Affiliations: [a] Universidad Autónoma del Estado de Hidalgo (UAEH), Escuela Superior de Apan (ESAp), Laboratorio de Ingeniería en Biociencias, Carretera Apan-Calpulalpan Km. 8, Col. Chimalpa, Apan, Hidalgo, México | [b] Universidad Nacional Autónoma de México (UNAM), Facultad de Estudios Superiores Iztacala (FES-I), Unidad de Biomedicina (UBIMED), Laboratorio de Inmunoparasitología (Lab. 8), Av. de los Barrios #1, Los Reyes Iztacala, Tlalnepantla, Estado de México, México
Correspondence to: Luis I. Terrazas, Unidad de Biomedicina, Facultad de Estudios Superiores Iztacala, UNAM, México. Tel.: +52 56231333/ Ext. 39794; E-mail: email@example.com.

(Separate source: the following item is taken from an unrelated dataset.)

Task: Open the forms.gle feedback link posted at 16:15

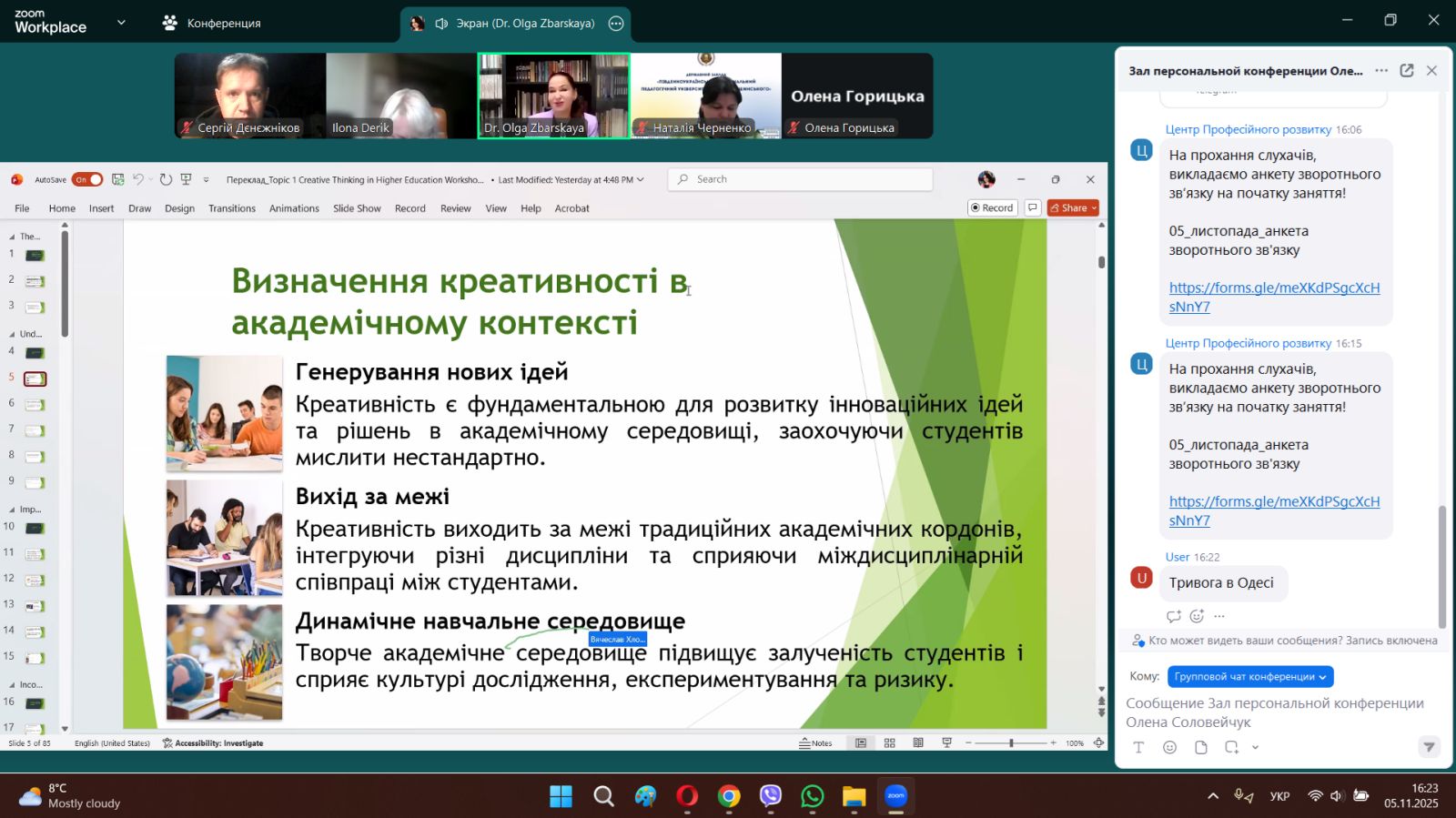Action: (x=1274, y=502)
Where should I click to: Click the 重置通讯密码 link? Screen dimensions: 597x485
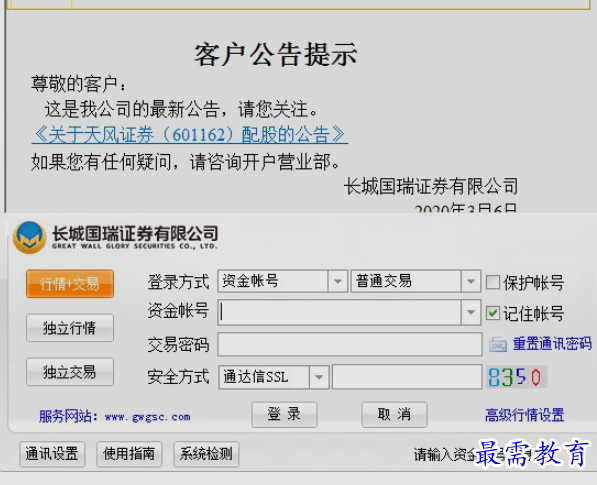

Abstract: Multiple sclerosis (MS) is an autoimmune disease that affects the central nervous system (CNS), mainly in dependency upon a complex interplay between lymphocytes and innate cells. As such, the role for hematopoietic cells, their extravasation into the CNS and their mechanisms for neurodegeneration have been extensively studied and discussed elsewhere. On the other hand, neurons, oligodendrocytes, astrocytes and microglia also produce mediators that contribute to the local microenvironment and either regulate or potentiate neurodegeneration, but their contribution to the whole phenomenon has been largely neglected. In this review we will address the crosstalk between neurons, glial cells and the immune system, discussing the neuroimmune interactions that may serve as important targets for future drug development.